One number is the whole answer: how many lines of the records include "computer".

[[ THE DATA, beginning ]]

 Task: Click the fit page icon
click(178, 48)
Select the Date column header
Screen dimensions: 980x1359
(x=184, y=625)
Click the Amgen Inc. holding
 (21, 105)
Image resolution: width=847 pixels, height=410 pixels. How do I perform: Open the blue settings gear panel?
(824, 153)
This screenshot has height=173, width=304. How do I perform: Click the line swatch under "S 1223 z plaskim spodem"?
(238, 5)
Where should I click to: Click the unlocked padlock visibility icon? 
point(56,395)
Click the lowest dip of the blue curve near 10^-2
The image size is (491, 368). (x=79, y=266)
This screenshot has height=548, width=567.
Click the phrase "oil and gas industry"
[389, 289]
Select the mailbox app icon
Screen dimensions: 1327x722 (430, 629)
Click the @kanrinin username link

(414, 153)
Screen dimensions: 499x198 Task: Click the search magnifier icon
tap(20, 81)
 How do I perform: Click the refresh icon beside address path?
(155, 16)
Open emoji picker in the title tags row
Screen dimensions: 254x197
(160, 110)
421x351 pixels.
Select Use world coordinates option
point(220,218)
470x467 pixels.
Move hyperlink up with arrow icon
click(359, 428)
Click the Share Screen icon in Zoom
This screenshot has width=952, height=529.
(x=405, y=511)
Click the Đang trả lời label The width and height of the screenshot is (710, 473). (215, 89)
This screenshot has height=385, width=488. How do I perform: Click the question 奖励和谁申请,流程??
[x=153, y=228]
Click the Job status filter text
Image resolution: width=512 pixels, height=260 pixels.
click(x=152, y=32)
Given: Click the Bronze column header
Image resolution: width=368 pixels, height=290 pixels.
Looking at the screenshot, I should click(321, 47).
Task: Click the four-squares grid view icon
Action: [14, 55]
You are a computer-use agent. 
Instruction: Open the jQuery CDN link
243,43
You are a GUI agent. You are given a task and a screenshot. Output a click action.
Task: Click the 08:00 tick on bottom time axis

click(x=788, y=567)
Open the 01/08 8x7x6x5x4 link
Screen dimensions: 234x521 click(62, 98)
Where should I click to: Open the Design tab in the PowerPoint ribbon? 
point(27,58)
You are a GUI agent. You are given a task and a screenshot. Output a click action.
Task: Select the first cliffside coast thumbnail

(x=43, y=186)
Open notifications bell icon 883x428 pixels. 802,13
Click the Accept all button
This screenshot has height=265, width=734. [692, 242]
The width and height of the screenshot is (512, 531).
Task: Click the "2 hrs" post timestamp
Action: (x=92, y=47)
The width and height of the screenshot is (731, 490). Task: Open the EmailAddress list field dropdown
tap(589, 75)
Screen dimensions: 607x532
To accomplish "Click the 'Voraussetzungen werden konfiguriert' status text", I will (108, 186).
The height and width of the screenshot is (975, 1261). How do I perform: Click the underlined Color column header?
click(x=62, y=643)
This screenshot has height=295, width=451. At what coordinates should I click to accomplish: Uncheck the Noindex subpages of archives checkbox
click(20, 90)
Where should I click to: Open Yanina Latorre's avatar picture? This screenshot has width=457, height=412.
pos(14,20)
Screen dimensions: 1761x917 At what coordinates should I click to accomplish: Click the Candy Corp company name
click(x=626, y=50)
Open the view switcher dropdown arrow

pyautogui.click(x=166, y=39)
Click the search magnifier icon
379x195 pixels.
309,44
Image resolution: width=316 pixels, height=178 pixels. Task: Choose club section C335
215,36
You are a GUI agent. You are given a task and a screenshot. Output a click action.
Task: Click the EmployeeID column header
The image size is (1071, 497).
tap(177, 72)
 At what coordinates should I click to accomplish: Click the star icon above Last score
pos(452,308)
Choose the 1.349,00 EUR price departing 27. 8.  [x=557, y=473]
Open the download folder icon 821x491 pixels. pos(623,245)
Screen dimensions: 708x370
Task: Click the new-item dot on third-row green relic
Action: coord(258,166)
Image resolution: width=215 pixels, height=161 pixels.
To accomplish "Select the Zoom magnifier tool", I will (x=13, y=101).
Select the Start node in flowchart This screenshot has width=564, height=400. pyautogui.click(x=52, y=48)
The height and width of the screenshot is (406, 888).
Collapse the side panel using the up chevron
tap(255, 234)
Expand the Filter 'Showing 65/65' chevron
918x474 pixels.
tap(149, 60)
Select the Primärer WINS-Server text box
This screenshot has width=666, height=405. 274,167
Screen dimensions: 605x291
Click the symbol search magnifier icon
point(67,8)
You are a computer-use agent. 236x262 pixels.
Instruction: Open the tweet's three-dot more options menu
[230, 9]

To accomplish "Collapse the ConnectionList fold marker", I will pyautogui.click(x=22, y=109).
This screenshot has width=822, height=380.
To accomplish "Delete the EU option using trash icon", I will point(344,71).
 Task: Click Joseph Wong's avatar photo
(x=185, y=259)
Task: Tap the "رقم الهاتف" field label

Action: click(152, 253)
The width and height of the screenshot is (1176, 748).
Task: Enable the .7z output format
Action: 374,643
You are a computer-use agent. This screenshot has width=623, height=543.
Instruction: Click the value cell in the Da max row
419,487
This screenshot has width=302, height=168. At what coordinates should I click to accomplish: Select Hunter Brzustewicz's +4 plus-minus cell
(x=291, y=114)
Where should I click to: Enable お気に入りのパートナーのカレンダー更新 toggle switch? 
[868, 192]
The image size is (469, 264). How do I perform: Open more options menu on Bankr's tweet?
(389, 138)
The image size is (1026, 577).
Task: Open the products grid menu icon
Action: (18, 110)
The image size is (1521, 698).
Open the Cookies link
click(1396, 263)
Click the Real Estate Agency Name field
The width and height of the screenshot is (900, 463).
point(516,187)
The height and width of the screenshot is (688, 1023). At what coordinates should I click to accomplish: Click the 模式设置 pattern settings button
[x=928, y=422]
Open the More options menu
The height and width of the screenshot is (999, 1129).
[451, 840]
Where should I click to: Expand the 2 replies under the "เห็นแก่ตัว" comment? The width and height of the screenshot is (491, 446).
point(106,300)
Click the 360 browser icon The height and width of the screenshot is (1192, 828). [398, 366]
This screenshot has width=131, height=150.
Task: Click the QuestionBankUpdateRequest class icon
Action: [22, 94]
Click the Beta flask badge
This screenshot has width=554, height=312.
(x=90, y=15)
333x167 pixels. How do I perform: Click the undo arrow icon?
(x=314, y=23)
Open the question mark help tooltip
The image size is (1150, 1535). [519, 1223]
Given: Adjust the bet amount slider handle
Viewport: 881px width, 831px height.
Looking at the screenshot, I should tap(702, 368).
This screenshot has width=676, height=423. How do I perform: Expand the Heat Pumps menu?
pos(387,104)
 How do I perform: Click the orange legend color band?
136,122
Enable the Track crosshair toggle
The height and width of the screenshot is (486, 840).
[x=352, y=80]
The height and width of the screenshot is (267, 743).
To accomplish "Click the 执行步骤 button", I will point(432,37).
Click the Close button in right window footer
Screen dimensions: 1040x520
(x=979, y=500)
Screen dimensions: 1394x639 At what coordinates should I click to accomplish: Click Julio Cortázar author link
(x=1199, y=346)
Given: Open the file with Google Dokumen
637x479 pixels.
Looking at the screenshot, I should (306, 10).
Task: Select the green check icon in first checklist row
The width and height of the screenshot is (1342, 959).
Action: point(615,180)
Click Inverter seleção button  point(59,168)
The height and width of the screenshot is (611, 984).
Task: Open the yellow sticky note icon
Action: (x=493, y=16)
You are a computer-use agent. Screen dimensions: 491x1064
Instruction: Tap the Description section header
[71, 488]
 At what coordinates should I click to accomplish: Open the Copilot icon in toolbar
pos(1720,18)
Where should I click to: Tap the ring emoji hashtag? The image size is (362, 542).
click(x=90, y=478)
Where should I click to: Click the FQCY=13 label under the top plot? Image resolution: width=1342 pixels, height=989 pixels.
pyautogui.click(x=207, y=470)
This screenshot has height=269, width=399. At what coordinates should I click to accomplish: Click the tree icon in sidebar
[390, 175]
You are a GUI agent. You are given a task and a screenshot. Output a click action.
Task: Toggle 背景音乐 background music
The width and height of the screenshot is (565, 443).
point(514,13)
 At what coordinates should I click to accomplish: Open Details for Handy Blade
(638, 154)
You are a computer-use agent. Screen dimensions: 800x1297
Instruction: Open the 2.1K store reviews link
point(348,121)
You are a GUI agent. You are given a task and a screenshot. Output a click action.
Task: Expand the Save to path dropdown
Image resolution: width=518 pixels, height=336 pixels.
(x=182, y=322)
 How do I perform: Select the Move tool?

[[ THE DATA, end ]]

WRITTEN SOLUTION: 5